== Segment start ==
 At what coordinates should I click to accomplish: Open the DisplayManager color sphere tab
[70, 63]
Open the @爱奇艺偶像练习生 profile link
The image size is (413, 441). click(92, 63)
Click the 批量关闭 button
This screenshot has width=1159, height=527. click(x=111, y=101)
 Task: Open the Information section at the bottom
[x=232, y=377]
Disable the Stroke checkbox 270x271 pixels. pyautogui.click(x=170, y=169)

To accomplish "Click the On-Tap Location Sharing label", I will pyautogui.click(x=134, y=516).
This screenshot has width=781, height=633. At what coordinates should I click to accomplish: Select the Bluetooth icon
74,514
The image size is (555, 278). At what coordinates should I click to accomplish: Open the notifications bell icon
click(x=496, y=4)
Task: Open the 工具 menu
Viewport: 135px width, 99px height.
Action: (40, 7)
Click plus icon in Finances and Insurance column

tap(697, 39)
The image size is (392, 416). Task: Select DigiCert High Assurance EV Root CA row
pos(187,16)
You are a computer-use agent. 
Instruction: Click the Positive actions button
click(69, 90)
== Segment end ==
== Segment start ==
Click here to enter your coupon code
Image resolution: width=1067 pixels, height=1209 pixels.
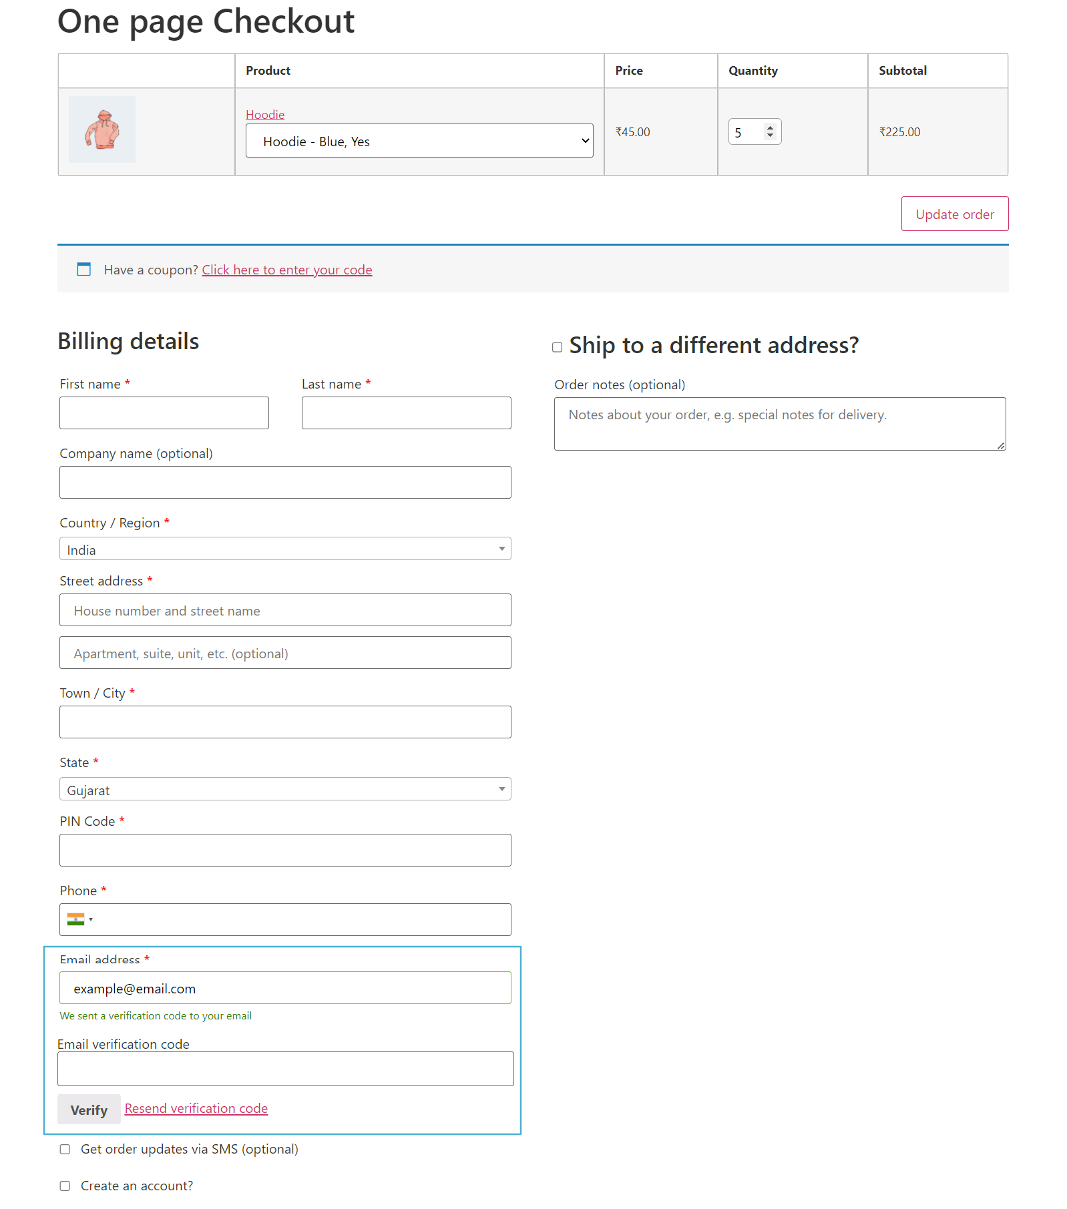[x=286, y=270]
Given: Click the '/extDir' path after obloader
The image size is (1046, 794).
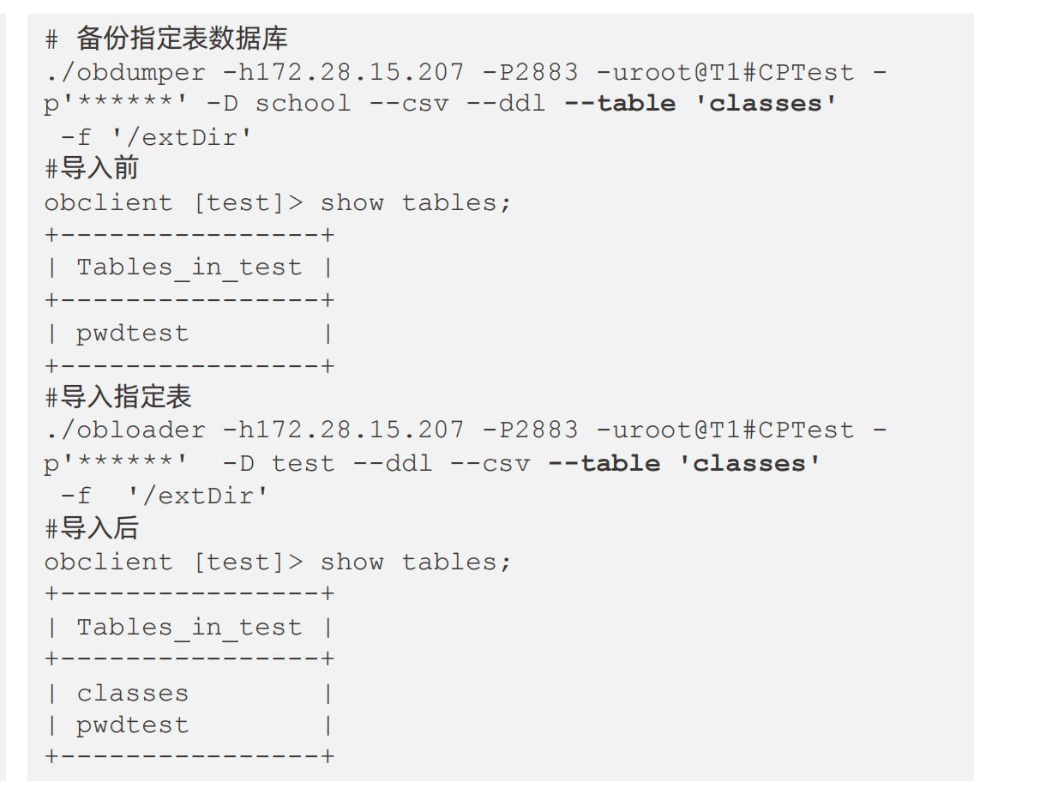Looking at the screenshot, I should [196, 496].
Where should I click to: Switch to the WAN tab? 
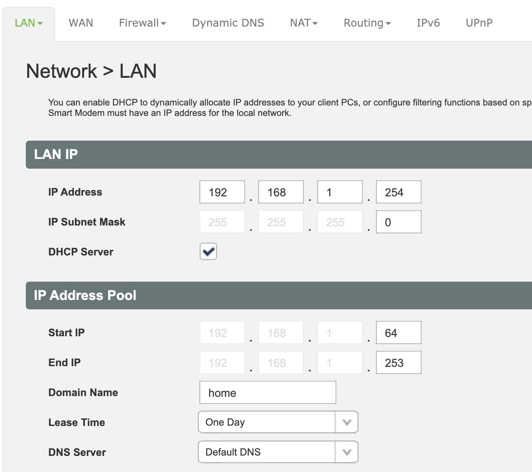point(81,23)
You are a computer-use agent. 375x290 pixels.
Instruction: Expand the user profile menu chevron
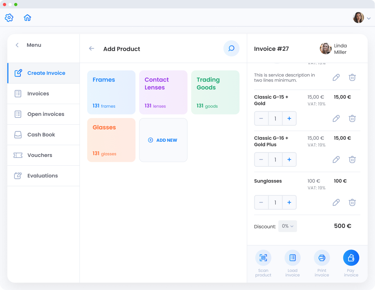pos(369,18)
== Segment end ==
§ TASK DESCRIPTION
For each line above that includes "agent", copy the line.

§ TASK RESPONSE
You are a computer-use agent. 
You are a computer-use agent. 375x290 pixels.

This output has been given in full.